Below is the first part of a post in response to Chris Anderson's latest cover article in Wired magazine entitled The End of Theory: The Data Deluge Makes The Scientific Method Obsolete. I had the whole post finished and ready to go, but hadn't counted on the poor quality of software that Sixapart (which hosts this blog) has rolled out in the latest version of its post editing system. Most of my work was lost while checking spelling. Rather than try to recover it, I'll point you to John Timmer's post at ars technica.
First of all, let's be abstract. A system S produces a number of events. Any single event E may generate a set of observable data O. This data is interpreted by some observer and may be recorded in some form. The system might be the weather, the event might be a hurricane, the observable data might be the change in atmospheric pressure.

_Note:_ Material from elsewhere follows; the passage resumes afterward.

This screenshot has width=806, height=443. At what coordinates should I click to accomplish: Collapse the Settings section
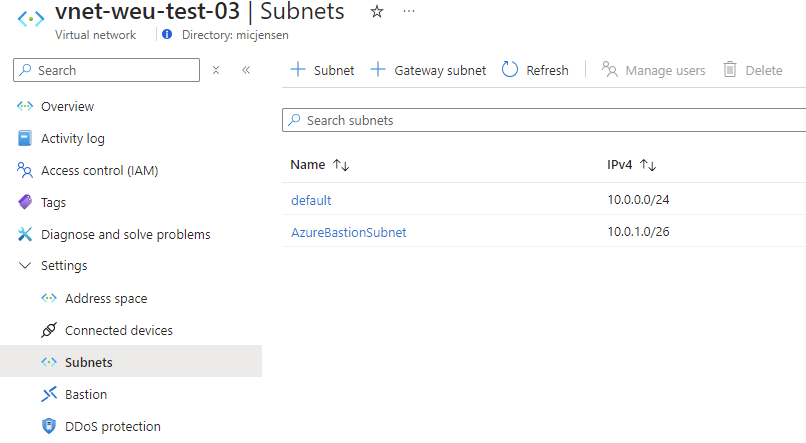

Now, let's imagine that you have a big collection of data. You can look back at it and say I saw X, then I saw Y (perhaps to subsequent readings of a barometer). In fact, if you saw X right now, you might be inclined to say that you expect to see Y shortly in the future. However, let's imagine that you see X'. What could you say about your expectations for the next reading? Without some model, you can't really say anything. Now this model might be a model of the data. That is to say, you might fit a function to the data and use that to predict the next point. Or the model could be that of the underlying system (which you can't observe directly). Either way, you have stepped over the line from data to a model.
The really neat thing about models is they allow us to peer through the thin veneer of data and glimpse the next layer of the world. They extend our context and our understanding. In addition, and from a more utilitarian point of view, they allow us to predict things in the future based on observations that haven't been made before.
Another example. I come across a word that I've never seen before. Immediately, I can use that word and apply all manner of morphology to it such that others who speak my language can understand. It is new data, but because I have at some level abstracted the language (we might say, modeled the language) I can painlessly handle that novelty.
And yet another example. No matter how many times we observe an apple falling from a tree, our data will tell us nothing about the trajectory required to send a rocket to the moon. The only questions we can ask of the data are about the past, limited to events that have already occurred. With no model - with no theory of the underlying system (S) we can't ask question about things that we have never experienced.